GEN F: Adrian Orange

Photographer Matt Eich

“This was the peak of my ego,” says 21-year-old Adrian Orange about recording Adrian Orange and Her Band, his second album made under his own name and the tenth in his lifetime. “There were feelings, looking back, that were building up towards a psychedelic explosion of my life, that was opening doors and letting go of all of my own established beliefs in an effort to find the seed, the source of inspiration. There was a concept that there’s always more to it than you can understand.” In an hour, Orange talks more about shedding the heavy burden of the patriarchy than Bell Hooks on Oprah. During our conversation, we talk about Hooks, feminism, commercial and artistic expectations, and Fela Kuti, but not once do we stop talking and not all of that is due to him.

Adrian Orange has a way of speaking—and singing—that makes you want to sit on a stoop with him and talk about life.
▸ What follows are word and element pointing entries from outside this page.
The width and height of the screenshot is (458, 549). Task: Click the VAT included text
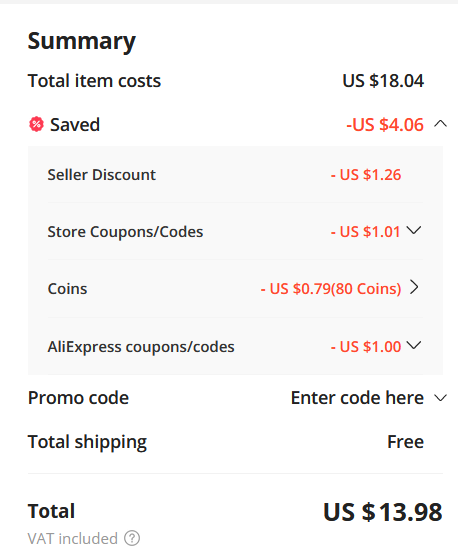73,538
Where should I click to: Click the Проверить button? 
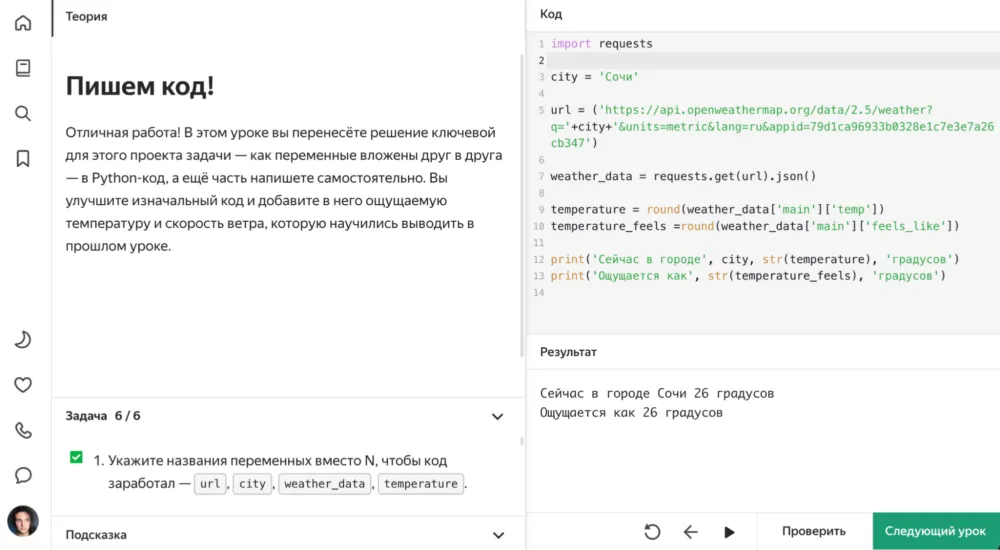(x=813, y=531)
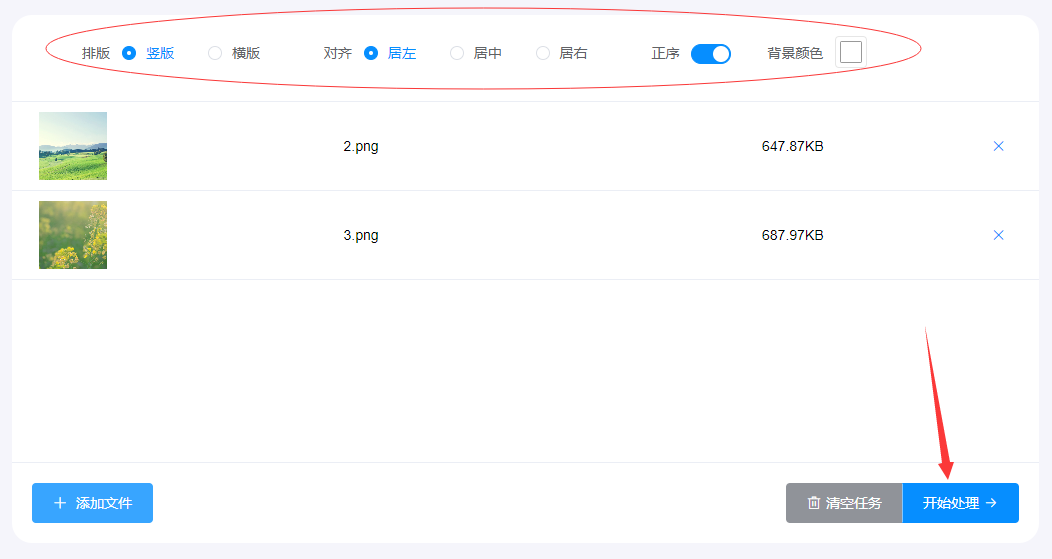Screen dimensions: 1052x559
Task: Click the 647.87KB file size text
Action: click(x=792, y=146)
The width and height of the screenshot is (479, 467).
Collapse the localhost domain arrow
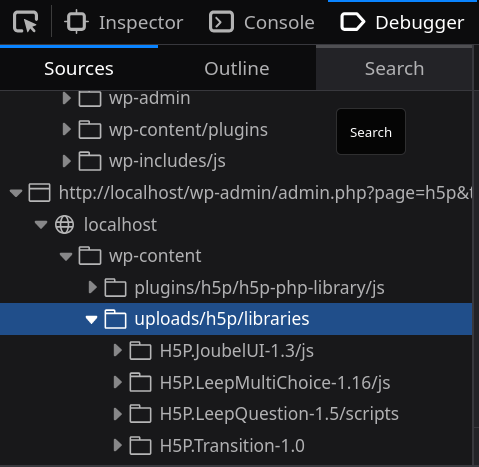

On “Give to Love What’s Love’s” he sings in a trembling, always about to break tenor, If your eyes see no lesson and your ears hear no lecture/ And you can’t find a teacher, don’t doubt the existence of her/ Just clear off your mind/ So curiosity comes like a fast fragile light/ Then let yourself learn, which is sage enough advice (Orange’s parents were “really into Taoism”), but when it’s backed by horns, steady funk drums and a chorus assembled from the Pacific Northwest’s indie community, Orange conjures images of a palefaced, anxious Fela for kids who wander into shitty clubs everywhere in search of meaning.

Orange’s earlier albums released under the name Thanksgiving and his previous eponymous album Bitches Is Lordsought these truths through evolving, yet similarly ragged, folk that was admittedly influenced by Will Oldham. It was only after an obsessive stretch of Kuti-listening that Orange felt subversive, energized and compelled to make a “straight rip of it.” Fortunately, straight rips of afrobeat from a dude like Orange sound as weird and amazing as Nigerian straight rips of James Brown. But the spirit of it is what matters, anyway. “I felt like breaking down the current establishment, the current ways of making things work in this masculine way. I’m not trying to live that way or succeed in a man’s world,” he says. “I just wanted to say fuck all the laws, it’s all about love. This album is straight up love vibes, about wanting to organize and make a joyful sound in the face of so much bullshit.”